Job: Continue the CompTIA certification roadmap guide below from the point where it stops.

---------- Document text ----------

The Security+ exam has roughly a 50% pass rate on first attempt. A large share of those failures come from people who skipped Network+ and tried to jump straight in. The CompTIA roadmap isn't arbitrary — each cert assumes knowledge from the one before it, and getting the order wrong costs you both time and exam fees.
This guide covers the actual comptia roadmap: the three tiers CompTIA officially recognizes, the career branches that split off after Security+, salary ranges at each stage, and which courses are worth your money. No padding, no "start your journey" language.
How the CompTIA Roadmap Is Organized
CompTIA groups its certifications into three tiers: Core, Infrastructure, and Cybersecurity. There's also an emerging "Specialty" tier for newer domains like AI security. The intended flow is vertical within each track, but most working professionals move diagonally — picking up a Core cert, then moving into whichever specialization matches their job target.
The comptia roadmap looks like this in practice:
- Tier 1 — Core: IT Fundamentals+ (optional) → A+ → Network+ → Security+
- Tier 2 — Infrastructure: Server+, Cloud+, Linux+ (after A+/Network+)
- Tier 2 — Cybersecurity: CySA+, PenTest+ (after Security+)
- Tier 3 — Expert: SecurityX (formerly CASP+), now with SecAI+ entering the mix
The critical point: Security+ is the pivot cert. Almost every cybersecurity role lists it as a baseline requirement, and both CySA+ and PenTest+ treat it as an assumed foundation. If you're aiming at any security-adjacent job, Security+ isn't optional — it's the minimum acceptable credential.
Stage 1: The Core Certifications
CompTIA A+ (220-1101 / 220-1102)
A+ covers hardware, operating systems, troubleshooting, and basic networking. It's primarily aimed at help desk and IT support roles. Salary range for A+-certified technicians: $40,000–$58,000 depending on location and employer. Government contractors (particularly DoD) require A+ for certain IA roles under DoD 8570/8140, which gives the cert surprising staying power despite its reputation as entry-level.
Two exams are required: Core 1 (hardware, networking, virtualization, cloud basics) and Core 2 (OS, security, troubleshooting, operational procedures). Most study programs cover both, but they're separate sittings.
Skip if: You already have 2+ years in hands-on IT support. Experienced techs often skip A+ and test directly into Network+.
CompTIA Network+ (N10-009)

---------- Data provided ----------

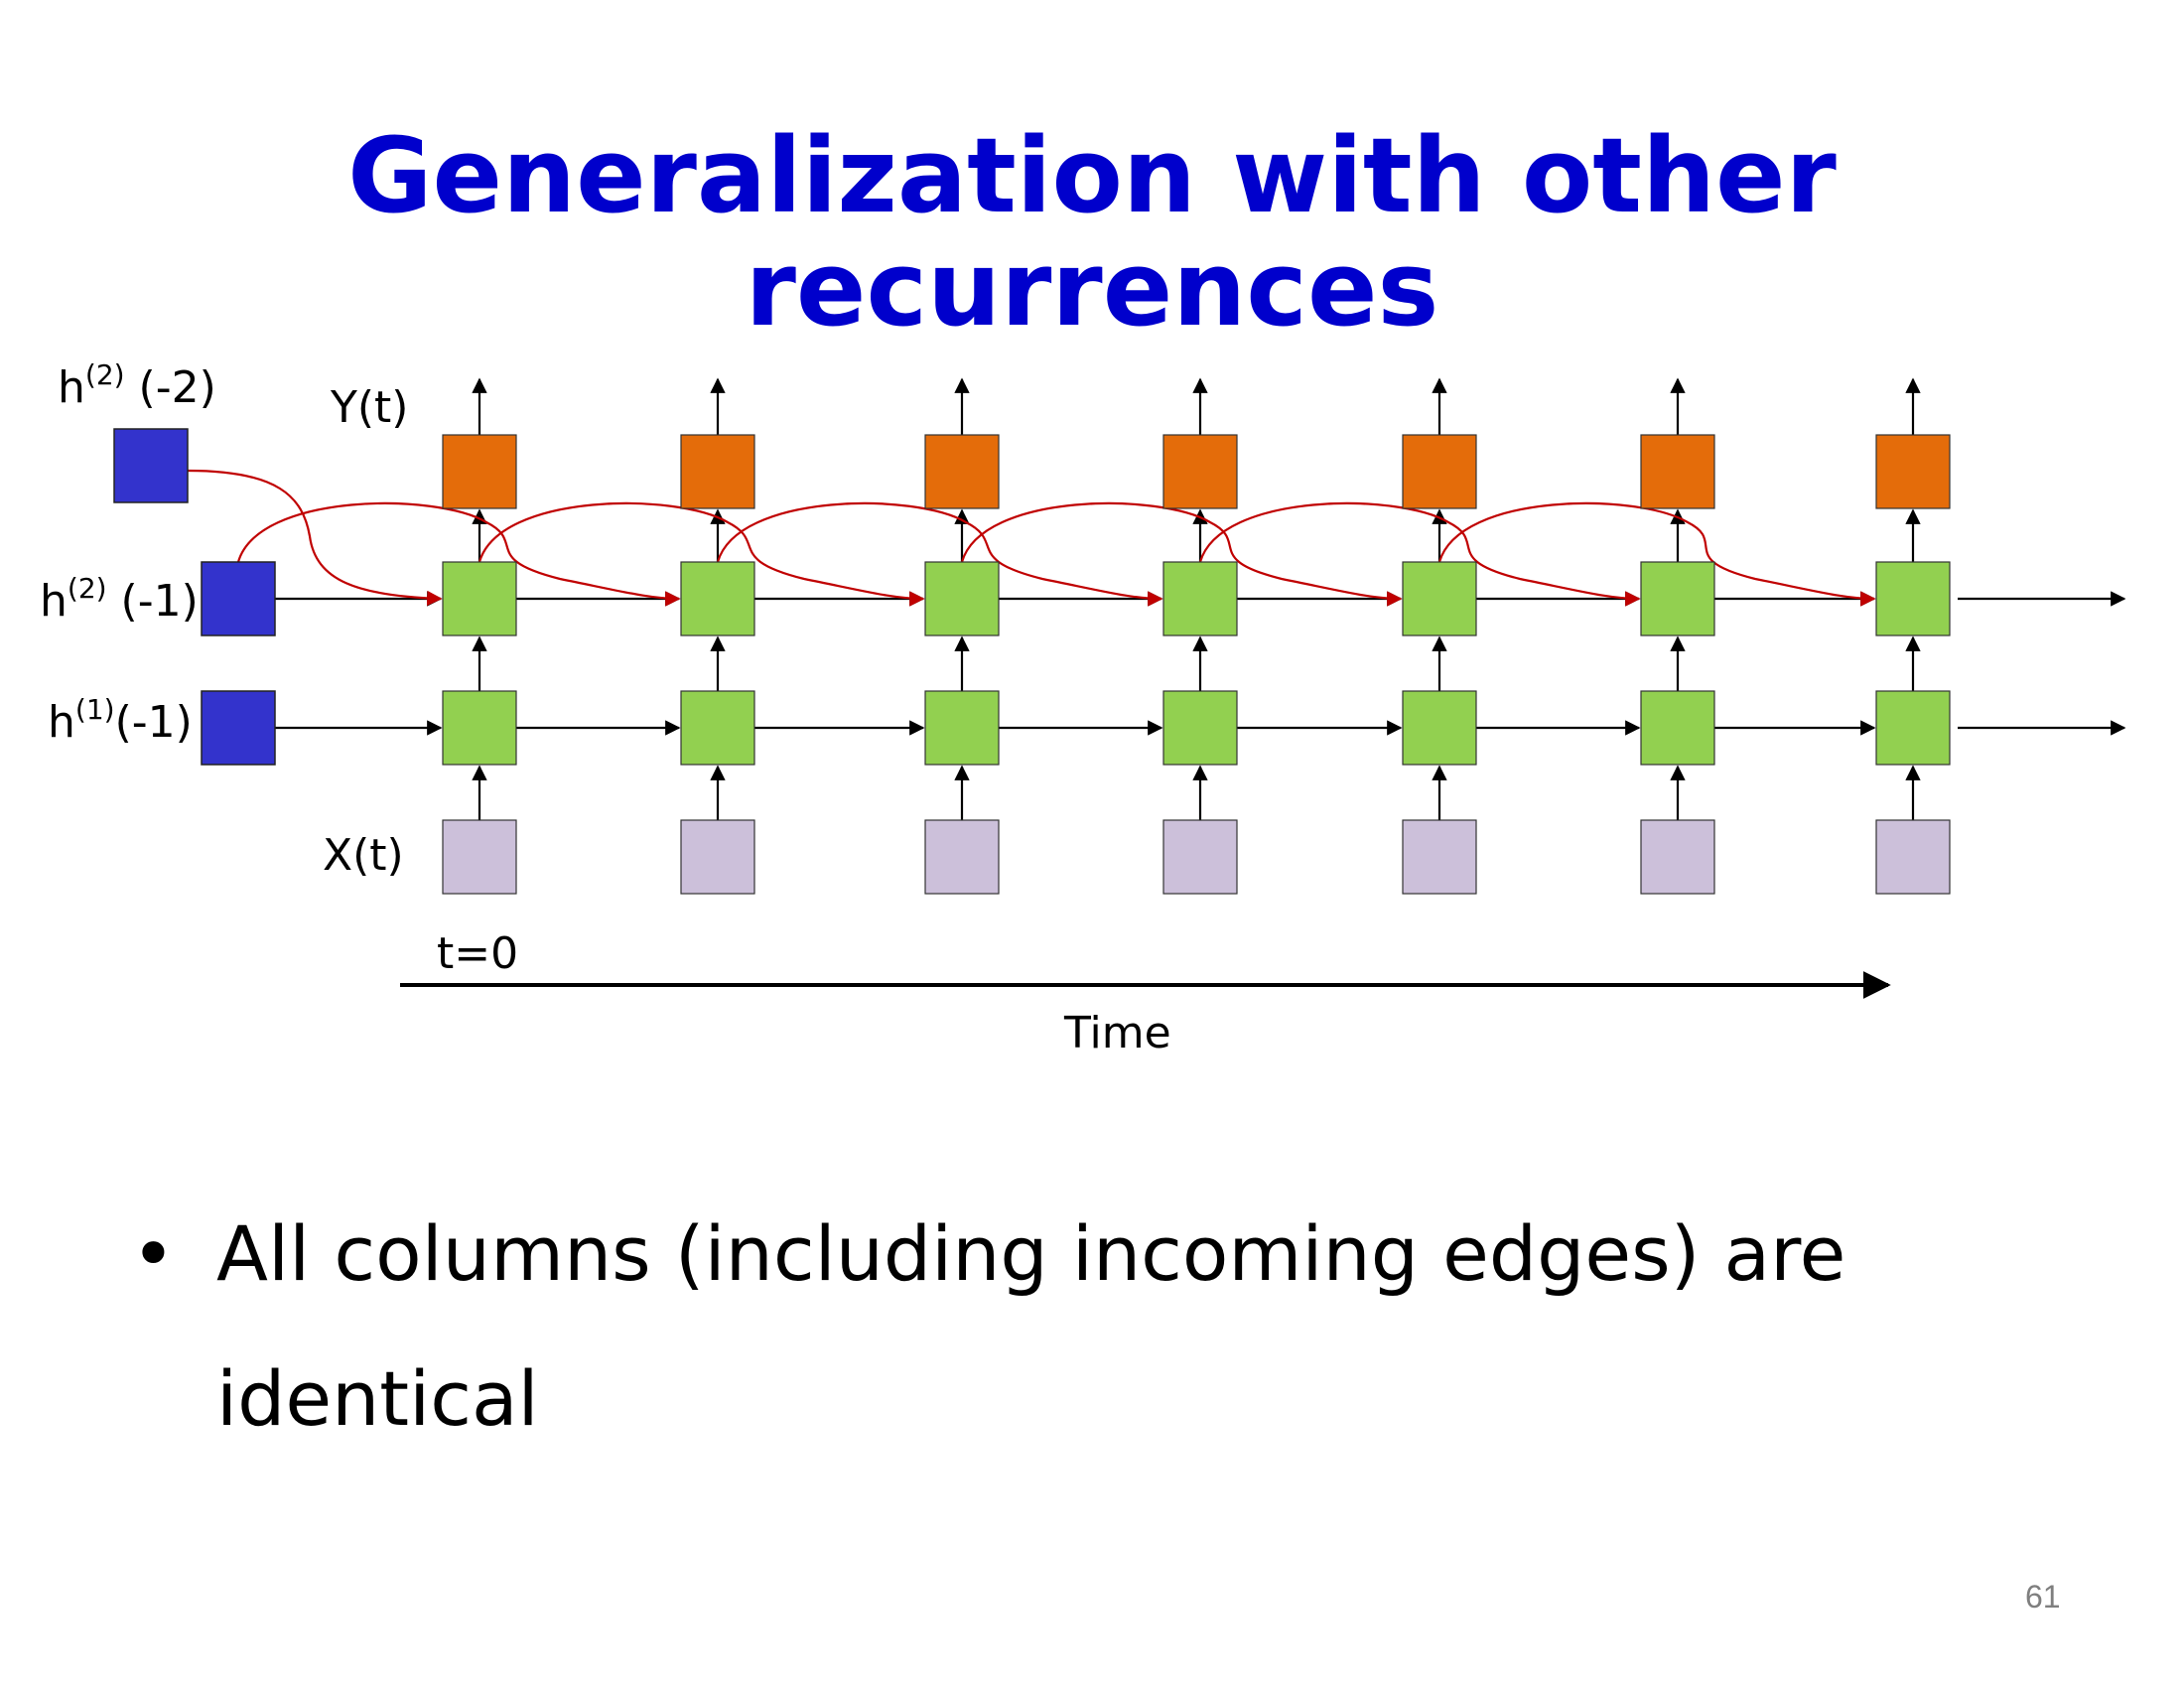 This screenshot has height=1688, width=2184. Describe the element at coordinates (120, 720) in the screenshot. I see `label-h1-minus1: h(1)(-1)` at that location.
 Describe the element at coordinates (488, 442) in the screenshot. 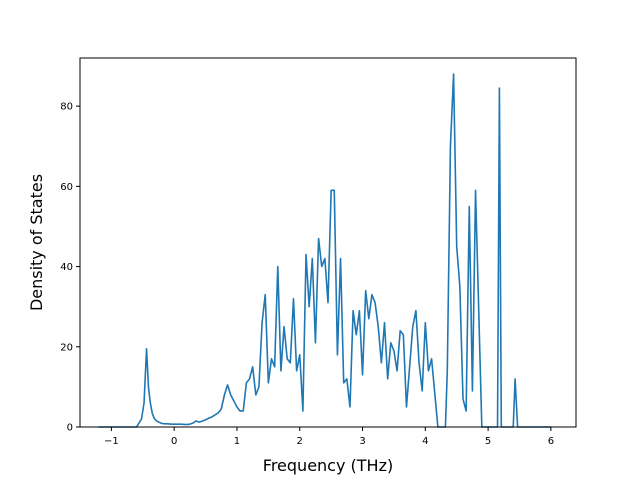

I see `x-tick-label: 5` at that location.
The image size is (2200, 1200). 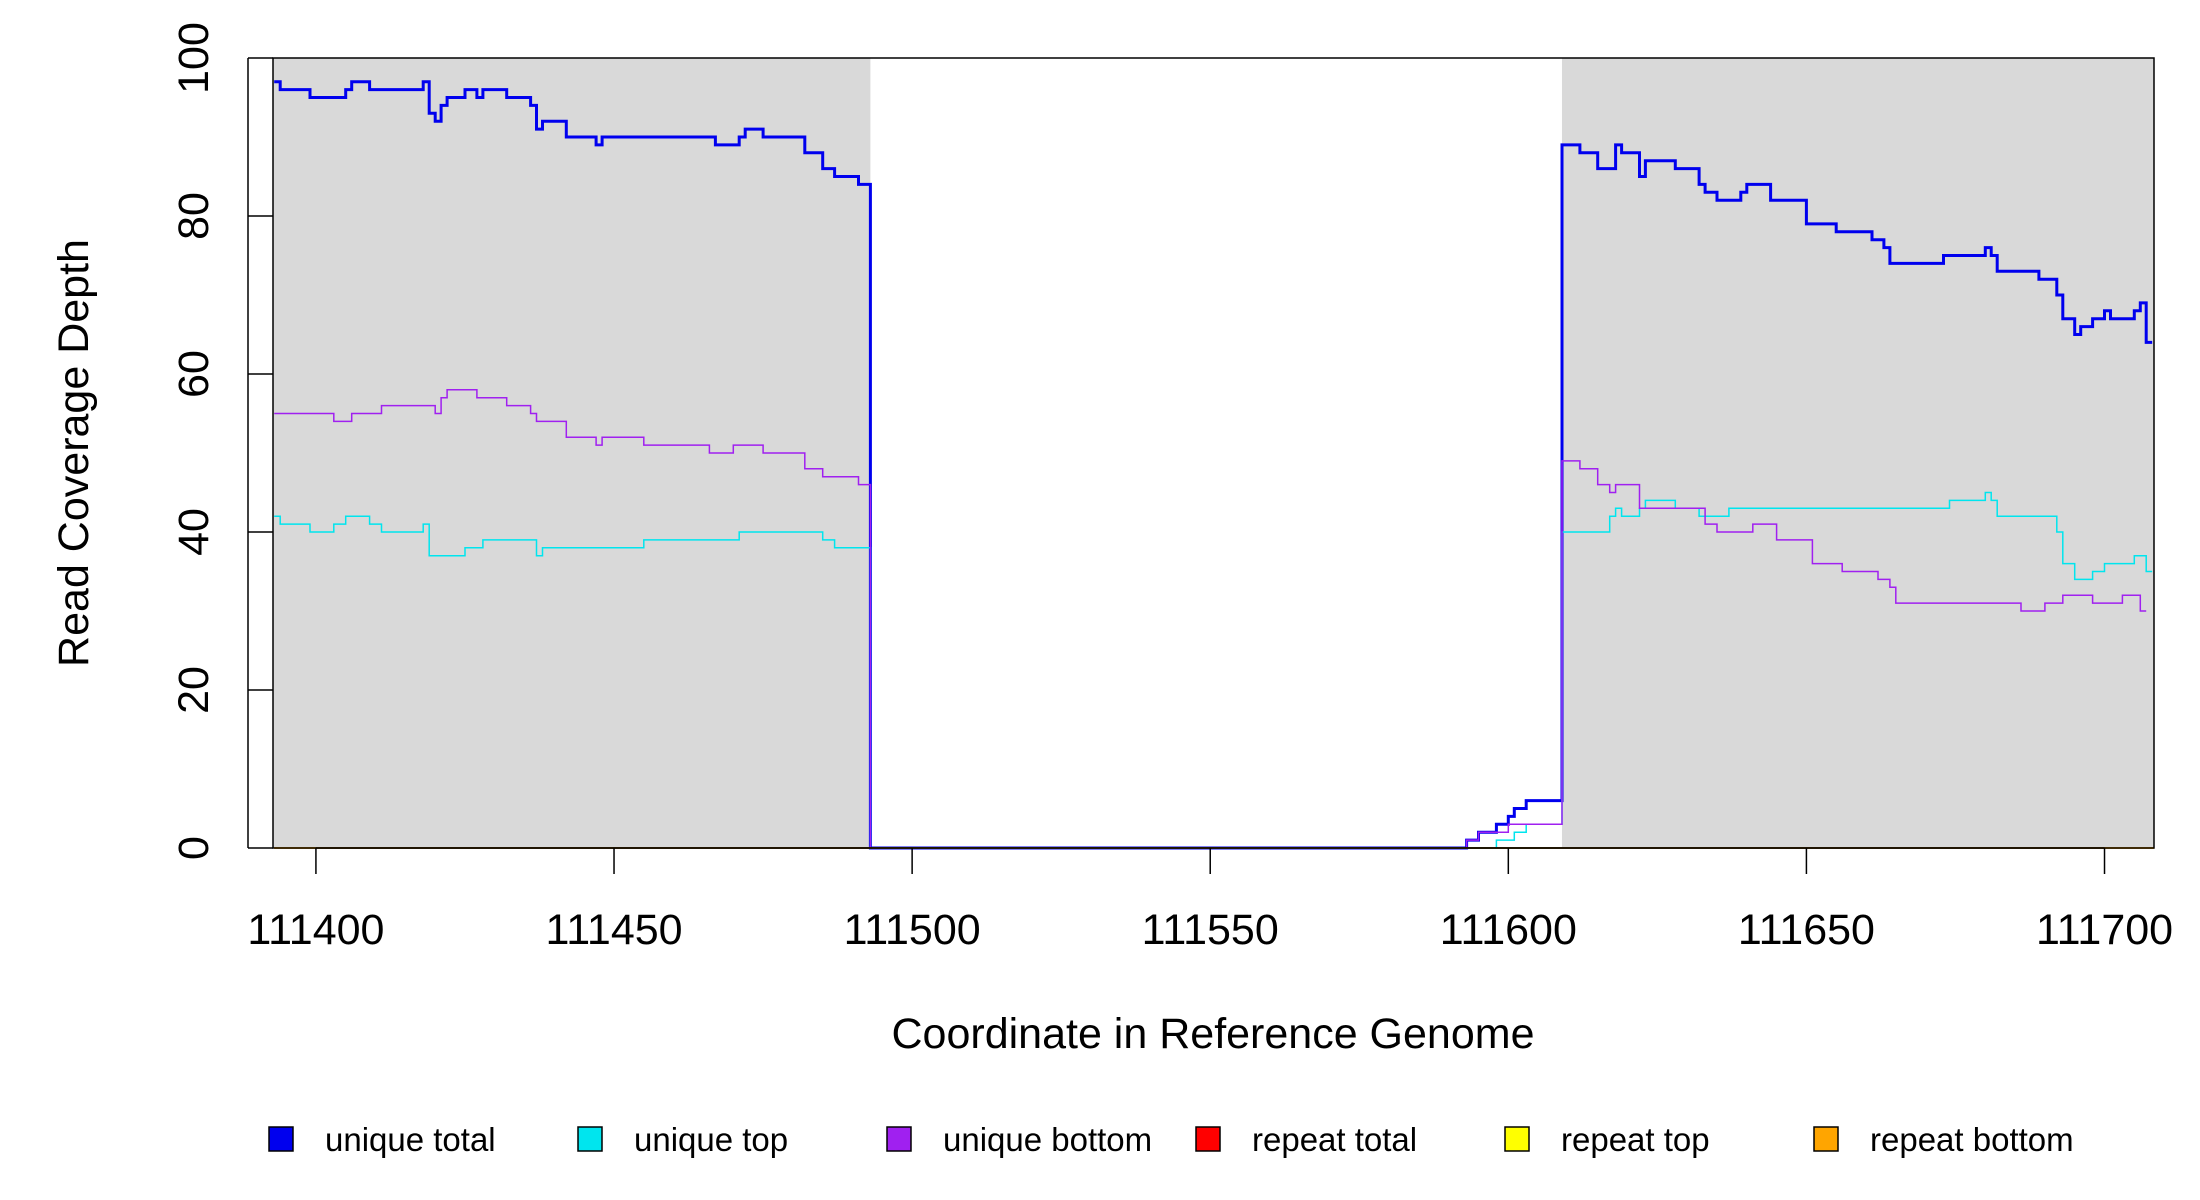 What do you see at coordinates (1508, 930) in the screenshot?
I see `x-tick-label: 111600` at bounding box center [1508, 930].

----------

Exercise answer:
Network+ is where the roadmap gets serious. It covers OSI model, TCP/IP, routing protocols, network troubleshooting, and basic security. More importantly, it builds the mental model that Security+ assumes you already have. Trying to learn about firewall rules without understanding how packets move is the direct cause of most Security+ failures.
Network+ certified roles include network administrator and junior network engineer positions, with salaries typically ranging from $58,000–$78,000.
CompTIA Security+ (SY0-701)
Security+ is the most widely held CompTIA cert and the one that unlocks the most doors. The SY0-701 version (current as of 2026) emphasizes zero-trust, cloud security, and automation more than older versions. It satisfies DoD 8570 IAT Level II requirements, which matters for anyone considering federal or defense sector work.
Security+ holders working in SOC analyst, security administrator, or junior analyst roles typically earn $72,000–$98,000. In high-cost-of-living markets or with active clearances, that ceiling moves up considerably.
Stage 2: Where the Roadmap Branches
After Security+, the comptia roadmap splits into three distinct tracks. Picking the wrong one wastes 3–6 months of study time, so this decision deserves real thought before you start.
Infrastructure Track: Server+, Cloud+, Linux+
These certs are for people who want to work in systems administration, cloud operations, or DevOps-adjacent roles — not security. Server+ covers physical and virtual server management. Cloud+ (CV0-004) is the most in-demand of the three, covering IaaS, PaaS, hybrid environments, and cloud security basics. Linux+ validates command-line proficiency and is increasingly relevant as containerized workloads push Linux expertise up the required skills list.
Infrastructure track roles: sysadmin, cloud engineer, SRE. Salary range: $80,000–$115,000.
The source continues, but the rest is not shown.